軽量なろうリーダー

作品タイトル不明

27. エピローグ

もうすぐエイダンは4歳になる。

「ねえ、かあさま、まだでない?」

そう言って首を傾げながら、私の大きくなったお腹を撫でてくる。

「うーん、まだまだよ」

「こんなにおっきいのに?」

「そうね。まだまだ大きくなるのよ」

「ええー!」

目を丸くしちゃって。本当に可愛い。

近頃はちょっとやんちゃが過ぎることもあって。乳母だけでは対応できないので、専属の侍従も検討中だ。

「シンシア」

ライアスが部屋に入ってきて、私が座っているソファに座った。腰に手を回し、ぐっと引き寄せられてキスをされる。

「お帰りなさい」

「ただいま。愛しい人。今日も美しい」

朝もそう言って出かけて行ったけれど。

ライアスはそう言って大きくなったお腹に手を乗せる。私もその手に自分の手を重ね、ライアスの肩にもたれた。

「あ、とうさま!そこぼくのばしょだったのに!」

ずっと横にいなかったのに、エイダンが走って戻ってくる。

「仕事頑張ってきたんだからちょっと譲ってくれ」

「ぼくの方が、がんばってるから!そこはぼくのだから」

「何を頑張ったんだ?」

「えっと・・・ぜんぶ!——いいから、のいてってば」

「・・・シンシア、エイダンが冷たい」

「あ・・・っ、ふっ・・・くすぐったいです」

ライアスに抱きしめられて顔を首筋に埋められる。

私はもう片方の空いた手を開いた。

「ほら、こっち空いてますよエイダン」

「んもう!ははうえは、ぼくのほうがすきなのに!」

「何だって」

聞き捨てならない、というライアスの顔をぐい、と押しやった。

エイダンがぐいぐいと脇の下に入ってきて抱き着いてくる。まだまだ可愛い甘えん坊だ。

「——そんなことで、産まれてきたらどうなるんだろうな」

ライアスが心配そうにエイダンに言う。エイダンは不満そうに無視した。

「大丈夫よ、エイダン。母上の手は2つありますからね。赤ちゃんがいてもいつでもぎゅうって、抱きしめられますからね」

それを聞いてエイダンが嬉しそうにしている。

ライアスとは、あの爆破事件以降、急速に距離を縮められた。

縮められた、と言う表現は正しくないのかもしれないが・・・。私としては急展開だったから。

その日のうちに寝室が一緒にされた。

夫婦の営みの方も・・・心配していたのは私だけで、結論から言うと、全く以て問題なかった。

機能しないって嘘だったんじゃないかと思った。

もう、今まで以上に遠慮のない甘々な日々で。

——そして、今、妊娠5か月。

ライアスはエイダンの時のことがあるからと、2人目に関してはかなり反対した。

でも、前世で3人の子供を産んだ私としては、やっぱり、エイダンに弟妹が欲しかった。

体力づくりもして、ヨガもして。

心身ともに健康なのだ、無事に産めるという確信があった。

経験で言うと5人目だし。現世でも経産婦だし。

上手に産めますね、って前世では褒めてもらったこともある。

長い時間をかけて説得した。ライアスはあちこちから高名な治癒師や産婆さんを集めている。

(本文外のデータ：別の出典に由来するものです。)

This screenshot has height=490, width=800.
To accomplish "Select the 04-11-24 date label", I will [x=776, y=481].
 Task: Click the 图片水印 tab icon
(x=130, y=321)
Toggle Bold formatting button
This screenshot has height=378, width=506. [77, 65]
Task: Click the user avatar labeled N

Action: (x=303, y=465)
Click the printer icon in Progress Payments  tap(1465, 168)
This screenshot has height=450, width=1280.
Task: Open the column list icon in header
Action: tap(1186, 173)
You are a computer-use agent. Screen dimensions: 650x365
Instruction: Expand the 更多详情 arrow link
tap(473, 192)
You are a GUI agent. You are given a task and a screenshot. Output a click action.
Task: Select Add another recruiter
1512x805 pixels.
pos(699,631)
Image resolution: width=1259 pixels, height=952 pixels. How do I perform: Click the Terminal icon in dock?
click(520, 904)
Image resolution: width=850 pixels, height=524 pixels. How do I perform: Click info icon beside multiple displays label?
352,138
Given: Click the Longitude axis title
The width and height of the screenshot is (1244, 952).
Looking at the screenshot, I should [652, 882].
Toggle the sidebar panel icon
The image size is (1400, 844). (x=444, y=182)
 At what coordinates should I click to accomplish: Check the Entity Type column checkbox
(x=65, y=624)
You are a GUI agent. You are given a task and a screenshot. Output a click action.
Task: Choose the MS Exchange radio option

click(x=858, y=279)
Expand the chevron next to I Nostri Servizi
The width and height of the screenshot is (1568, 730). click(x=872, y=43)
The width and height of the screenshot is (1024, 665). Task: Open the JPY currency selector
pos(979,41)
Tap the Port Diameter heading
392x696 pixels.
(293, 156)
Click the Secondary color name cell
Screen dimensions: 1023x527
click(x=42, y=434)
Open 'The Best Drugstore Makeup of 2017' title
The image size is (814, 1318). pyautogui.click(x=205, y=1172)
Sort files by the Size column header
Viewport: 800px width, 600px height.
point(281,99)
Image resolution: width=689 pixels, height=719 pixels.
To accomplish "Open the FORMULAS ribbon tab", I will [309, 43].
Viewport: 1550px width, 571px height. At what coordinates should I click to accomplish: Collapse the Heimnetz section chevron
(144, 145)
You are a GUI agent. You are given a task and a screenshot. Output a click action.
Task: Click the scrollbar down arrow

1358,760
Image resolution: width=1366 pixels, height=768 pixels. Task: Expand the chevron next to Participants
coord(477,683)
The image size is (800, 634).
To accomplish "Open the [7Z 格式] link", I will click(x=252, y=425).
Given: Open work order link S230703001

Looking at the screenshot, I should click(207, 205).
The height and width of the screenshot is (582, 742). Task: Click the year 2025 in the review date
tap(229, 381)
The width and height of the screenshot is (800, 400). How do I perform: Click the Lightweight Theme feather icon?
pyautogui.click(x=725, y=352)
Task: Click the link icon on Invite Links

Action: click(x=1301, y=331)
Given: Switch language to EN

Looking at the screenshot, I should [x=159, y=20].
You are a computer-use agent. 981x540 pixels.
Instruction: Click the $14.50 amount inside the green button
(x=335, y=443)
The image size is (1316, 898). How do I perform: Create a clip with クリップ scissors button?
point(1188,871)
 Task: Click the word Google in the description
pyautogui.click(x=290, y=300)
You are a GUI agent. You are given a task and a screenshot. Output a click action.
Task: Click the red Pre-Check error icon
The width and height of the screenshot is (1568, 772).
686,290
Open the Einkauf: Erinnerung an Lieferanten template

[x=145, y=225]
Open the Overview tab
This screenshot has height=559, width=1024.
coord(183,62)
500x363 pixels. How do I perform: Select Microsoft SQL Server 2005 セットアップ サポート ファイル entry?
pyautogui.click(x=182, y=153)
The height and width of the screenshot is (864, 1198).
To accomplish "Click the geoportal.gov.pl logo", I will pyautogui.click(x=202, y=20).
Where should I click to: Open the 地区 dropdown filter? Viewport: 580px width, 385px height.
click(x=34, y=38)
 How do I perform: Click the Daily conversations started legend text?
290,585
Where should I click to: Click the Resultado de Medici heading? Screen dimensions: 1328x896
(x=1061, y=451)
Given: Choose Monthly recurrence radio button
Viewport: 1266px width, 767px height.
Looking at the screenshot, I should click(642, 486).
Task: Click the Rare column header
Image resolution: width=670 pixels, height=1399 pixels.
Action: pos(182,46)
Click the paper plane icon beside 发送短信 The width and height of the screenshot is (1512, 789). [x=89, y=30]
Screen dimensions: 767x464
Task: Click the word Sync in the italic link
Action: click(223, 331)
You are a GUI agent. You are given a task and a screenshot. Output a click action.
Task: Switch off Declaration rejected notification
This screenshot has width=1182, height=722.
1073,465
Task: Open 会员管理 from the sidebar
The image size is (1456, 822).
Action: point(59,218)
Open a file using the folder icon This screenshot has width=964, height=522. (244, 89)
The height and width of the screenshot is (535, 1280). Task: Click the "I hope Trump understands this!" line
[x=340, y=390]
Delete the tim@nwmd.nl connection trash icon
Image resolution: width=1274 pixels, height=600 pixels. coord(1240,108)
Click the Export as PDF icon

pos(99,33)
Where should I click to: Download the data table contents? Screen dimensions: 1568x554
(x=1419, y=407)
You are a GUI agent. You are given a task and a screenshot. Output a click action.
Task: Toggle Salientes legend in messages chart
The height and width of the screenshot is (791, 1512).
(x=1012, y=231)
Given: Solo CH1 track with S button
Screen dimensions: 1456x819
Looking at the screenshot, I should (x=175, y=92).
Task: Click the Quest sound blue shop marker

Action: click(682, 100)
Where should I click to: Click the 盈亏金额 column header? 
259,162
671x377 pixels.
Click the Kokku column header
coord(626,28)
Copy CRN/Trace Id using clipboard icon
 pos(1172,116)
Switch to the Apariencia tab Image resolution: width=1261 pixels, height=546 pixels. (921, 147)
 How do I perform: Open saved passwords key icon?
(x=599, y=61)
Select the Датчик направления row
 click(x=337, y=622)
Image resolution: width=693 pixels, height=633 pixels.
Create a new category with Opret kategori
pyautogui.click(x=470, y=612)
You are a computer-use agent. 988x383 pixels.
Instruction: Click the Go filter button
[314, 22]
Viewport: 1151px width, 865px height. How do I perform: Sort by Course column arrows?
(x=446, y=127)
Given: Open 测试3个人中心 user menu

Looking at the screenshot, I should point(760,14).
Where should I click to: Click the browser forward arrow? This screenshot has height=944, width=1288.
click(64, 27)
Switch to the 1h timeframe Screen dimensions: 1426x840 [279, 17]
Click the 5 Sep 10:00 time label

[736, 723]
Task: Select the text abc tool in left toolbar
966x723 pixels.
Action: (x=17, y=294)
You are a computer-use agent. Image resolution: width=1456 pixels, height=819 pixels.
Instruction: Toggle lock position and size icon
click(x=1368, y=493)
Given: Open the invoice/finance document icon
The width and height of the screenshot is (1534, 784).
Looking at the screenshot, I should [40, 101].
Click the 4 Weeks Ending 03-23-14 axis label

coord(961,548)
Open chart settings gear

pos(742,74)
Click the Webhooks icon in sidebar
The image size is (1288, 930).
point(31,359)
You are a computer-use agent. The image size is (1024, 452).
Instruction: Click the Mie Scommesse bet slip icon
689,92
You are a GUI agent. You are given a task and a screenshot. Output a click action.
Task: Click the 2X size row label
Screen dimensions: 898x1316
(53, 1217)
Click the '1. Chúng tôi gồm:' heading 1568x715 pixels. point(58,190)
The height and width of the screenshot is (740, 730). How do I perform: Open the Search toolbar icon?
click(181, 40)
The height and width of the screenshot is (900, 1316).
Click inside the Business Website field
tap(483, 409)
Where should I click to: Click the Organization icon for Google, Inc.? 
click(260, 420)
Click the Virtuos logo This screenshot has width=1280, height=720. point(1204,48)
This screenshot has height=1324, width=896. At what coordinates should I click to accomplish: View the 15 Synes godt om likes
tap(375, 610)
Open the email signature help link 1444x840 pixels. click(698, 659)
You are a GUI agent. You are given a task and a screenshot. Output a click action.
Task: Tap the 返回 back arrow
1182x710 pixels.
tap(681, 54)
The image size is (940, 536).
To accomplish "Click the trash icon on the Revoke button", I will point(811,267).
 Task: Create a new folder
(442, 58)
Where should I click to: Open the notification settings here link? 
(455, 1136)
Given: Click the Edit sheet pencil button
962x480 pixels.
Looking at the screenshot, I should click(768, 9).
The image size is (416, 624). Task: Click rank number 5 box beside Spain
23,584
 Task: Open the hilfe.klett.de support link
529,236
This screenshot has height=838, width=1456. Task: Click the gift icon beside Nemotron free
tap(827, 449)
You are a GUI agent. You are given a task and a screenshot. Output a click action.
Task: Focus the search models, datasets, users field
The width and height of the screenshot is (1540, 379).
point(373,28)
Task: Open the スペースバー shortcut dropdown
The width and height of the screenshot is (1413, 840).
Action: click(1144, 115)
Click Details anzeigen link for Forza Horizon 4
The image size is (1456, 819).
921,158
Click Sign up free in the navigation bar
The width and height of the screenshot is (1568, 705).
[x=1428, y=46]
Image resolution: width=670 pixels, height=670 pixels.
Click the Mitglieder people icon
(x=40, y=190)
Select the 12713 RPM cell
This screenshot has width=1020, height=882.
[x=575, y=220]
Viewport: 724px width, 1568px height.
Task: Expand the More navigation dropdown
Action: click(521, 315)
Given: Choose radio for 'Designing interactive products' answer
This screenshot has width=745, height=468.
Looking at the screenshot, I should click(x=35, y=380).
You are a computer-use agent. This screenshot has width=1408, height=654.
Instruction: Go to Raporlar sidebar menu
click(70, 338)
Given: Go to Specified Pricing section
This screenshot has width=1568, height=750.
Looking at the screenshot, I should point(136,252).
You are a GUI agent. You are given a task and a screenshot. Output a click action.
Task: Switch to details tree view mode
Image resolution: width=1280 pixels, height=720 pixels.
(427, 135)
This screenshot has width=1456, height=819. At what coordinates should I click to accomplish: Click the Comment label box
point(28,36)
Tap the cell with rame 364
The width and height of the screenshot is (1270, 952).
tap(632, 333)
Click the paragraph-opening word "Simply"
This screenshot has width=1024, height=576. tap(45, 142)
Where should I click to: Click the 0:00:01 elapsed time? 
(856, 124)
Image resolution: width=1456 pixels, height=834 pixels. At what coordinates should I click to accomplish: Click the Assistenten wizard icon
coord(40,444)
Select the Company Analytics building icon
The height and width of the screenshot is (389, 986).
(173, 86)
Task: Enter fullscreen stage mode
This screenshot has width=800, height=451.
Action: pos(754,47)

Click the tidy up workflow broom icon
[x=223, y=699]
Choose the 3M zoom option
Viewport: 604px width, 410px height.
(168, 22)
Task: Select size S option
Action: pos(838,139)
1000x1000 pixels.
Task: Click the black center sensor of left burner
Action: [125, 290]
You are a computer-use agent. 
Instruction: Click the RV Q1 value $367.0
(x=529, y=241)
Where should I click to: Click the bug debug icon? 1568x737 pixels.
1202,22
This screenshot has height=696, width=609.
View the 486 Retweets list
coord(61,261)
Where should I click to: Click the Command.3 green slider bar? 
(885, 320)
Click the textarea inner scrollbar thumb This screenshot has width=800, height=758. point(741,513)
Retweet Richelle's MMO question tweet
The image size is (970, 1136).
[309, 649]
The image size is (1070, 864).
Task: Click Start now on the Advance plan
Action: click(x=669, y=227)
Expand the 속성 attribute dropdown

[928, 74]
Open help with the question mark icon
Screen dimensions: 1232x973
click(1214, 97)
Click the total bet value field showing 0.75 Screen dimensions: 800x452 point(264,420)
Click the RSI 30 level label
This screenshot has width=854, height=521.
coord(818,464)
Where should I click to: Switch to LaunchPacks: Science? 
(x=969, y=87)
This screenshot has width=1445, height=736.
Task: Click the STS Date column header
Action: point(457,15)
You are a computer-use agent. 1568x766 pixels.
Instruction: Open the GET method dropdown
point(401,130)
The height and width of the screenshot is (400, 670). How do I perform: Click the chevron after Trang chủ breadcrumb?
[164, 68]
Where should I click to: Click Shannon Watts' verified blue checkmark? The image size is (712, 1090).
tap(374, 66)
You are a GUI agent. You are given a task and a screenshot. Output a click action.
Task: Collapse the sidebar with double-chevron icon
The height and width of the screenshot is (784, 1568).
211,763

毎晩腰やら足やらをマッサージしてくれるから、仕事も相当他の人に任せているようだけど。

エイダンの時にできなかったことを後悔しているらしく、やりたくて仕方ないようだ。

「あかちゃんとぼくで、ちちうえのばしょはないから!」

いつの間にか二人の攻防が始まっていた。

「大人げないとわかってはいますが・・・」

そう言ってぐっと腰の手に力が入っている。

うん。大人げないね。自覚があってもね。

私はため息交じりにこん、と再びライアスの肩にもたれる。

「私が赤ちゃんとエイダンを抱いたら、貴方が私を抱いてください」

おおきな腕なんだから、訳ないでしょう。

「貴方に抱かれていると、私は幸せですから」

息を呑んで、ぐっと何かに耐えるような表情。

私はライアスのこの顔が好きだ。

そして次に、本当に幸せそうに柔らかく微笑むところも。